• [What is asked]
Pick out every line of the records below that contains the word "Clear", and copy each of those lines. Case counts.

________________________________________

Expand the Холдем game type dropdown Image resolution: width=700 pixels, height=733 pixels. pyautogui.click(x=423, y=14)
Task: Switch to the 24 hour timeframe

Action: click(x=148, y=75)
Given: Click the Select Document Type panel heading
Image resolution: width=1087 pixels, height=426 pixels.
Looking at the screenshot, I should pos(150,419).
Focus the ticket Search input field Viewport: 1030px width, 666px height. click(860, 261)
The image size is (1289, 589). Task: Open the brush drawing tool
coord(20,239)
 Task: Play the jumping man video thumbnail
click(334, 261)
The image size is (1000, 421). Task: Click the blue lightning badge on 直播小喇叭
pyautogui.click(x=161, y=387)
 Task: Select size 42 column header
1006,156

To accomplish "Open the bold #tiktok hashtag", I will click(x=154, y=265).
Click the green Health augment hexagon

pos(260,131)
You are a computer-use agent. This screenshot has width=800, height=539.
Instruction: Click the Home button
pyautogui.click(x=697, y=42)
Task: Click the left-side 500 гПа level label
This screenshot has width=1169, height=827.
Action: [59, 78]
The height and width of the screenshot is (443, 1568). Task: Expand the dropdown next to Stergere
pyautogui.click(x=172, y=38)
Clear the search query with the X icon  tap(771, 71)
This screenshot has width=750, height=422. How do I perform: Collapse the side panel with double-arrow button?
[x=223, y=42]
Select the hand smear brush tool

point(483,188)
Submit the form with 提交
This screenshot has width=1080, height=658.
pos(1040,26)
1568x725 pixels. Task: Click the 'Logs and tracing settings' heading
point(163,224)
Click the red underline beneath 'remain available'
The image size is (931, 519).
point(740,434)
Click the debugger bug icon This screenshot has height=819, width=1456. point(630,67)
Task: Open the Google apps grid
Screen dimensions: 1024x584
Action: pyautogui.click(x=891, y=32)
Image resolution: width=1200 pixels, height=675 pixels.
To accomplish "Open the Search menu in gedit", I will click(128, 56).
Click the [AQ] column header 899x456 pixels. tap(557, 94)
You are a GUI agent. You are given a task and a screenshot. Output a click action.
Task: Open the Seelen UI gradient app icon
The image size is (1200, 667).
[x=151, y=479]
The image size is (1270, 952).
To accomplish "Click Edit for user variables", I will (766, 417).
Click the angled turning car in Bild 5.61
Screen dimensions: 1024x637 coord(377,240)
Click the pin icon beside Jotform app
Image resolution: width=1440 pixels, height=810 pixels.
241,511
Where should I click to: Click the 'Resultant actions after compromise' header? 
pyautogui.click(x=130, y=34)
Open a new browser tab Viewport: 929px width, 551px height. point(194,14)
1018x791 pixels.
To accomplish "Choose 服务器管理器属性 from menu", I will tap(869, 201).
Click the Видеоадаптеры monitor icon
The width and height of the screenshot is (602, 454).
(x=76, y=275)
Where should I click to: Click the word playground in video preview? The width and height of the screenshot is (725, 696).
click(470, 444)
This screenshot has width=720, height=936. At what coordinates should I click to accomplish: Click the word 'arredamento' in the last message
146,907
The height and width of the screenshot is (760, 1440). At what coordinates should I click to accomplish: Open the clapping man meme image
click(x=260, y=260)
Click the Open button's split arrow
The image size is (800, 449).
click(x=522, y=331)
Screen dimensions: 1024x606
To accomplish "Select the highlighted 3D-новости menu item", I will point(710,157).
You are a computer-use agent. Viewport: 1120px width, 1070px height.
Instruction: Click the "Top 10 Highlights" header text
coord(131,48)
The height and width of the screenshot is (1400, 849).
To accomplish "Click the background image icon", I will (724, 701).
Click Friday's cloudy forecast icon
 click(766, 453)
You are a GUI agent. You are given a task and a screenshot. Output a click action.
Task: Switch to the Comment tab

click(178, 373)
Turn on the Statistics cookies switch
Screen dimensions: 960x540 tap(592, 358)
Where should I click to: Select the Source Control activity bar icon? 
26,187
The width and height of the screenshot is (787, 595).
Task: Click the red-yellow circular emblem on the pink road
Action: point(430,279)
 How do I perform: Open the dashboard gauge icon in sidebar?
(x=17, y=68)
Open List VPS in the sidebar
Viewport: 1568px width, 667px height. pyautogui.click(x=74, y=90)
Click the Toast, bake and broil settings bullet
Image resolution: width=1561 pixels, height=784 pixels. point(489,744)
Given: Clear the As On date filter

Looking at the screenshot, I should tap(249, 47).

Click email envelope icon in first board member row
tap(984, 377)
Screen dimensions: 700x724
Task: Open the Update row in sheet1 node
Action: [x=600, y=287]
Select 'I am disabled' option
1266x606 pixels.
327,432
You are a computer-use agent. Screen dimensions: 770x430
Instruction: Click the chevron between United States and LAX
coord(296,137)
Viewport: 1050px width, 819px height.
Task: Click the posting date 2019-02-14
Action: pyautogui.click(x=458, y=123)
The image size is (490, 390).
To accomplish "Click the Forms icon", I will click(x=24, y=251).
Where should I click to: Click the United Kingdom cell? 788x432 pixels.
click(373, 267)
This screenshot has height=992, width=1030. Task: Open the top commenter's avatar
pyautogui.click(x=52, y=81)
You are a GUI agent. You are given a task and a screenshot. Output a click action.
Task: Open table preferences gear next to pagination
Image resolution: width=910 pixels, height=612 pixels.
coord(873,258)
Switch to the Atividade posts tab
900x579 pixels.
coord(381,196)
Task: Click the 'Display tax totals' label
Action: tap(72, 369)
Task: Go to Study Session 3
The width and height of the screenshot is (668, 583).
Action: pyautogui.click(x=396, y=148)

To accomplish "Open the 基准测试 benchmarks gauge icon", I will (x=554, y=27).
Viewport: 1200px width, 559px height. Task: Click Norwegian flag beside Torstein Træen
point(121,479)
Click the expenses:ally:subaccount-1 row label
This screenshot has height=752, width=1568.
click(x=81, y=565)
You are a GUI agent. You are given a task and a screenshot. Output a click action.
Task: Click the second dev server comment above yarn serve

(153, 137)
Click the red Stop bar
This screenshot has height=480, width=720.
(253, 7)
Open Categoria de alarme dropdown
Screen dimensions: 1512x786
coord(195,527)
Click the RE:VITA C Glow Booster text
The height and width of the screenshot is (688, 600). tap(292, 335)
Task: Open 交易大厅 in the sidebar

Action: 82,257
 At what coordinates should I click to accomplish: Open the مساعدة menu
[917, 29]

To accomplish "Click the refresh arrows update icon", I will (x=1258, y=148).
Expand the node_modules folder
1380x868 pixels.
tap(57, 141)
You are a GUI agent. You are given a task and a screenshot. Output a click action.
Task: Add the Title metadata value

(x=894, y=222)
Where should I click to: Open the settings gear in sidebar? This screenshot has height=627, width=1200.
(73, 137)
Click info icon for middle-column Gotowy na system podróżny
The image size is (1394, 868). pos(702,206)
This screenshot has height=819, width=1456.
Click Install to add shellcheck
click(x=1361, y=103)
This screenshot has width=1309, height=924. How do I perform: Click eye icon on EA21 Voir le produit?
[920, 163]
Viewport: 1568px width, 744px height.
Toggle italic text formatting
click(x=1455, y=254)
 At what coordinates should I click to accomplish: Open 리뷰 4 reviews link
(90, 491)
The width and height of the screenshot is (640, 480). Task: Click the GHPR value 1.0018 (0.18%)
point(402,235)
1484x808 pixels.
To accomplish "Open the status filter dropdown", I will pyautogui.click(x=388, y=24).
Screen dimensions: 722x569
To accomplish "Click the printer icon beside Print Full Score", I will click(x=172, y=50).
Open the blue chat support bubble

________________________________________

• [Written solution]
Clear the search query with the X icon  tap(771, 71)
Given: Clear the As On date filter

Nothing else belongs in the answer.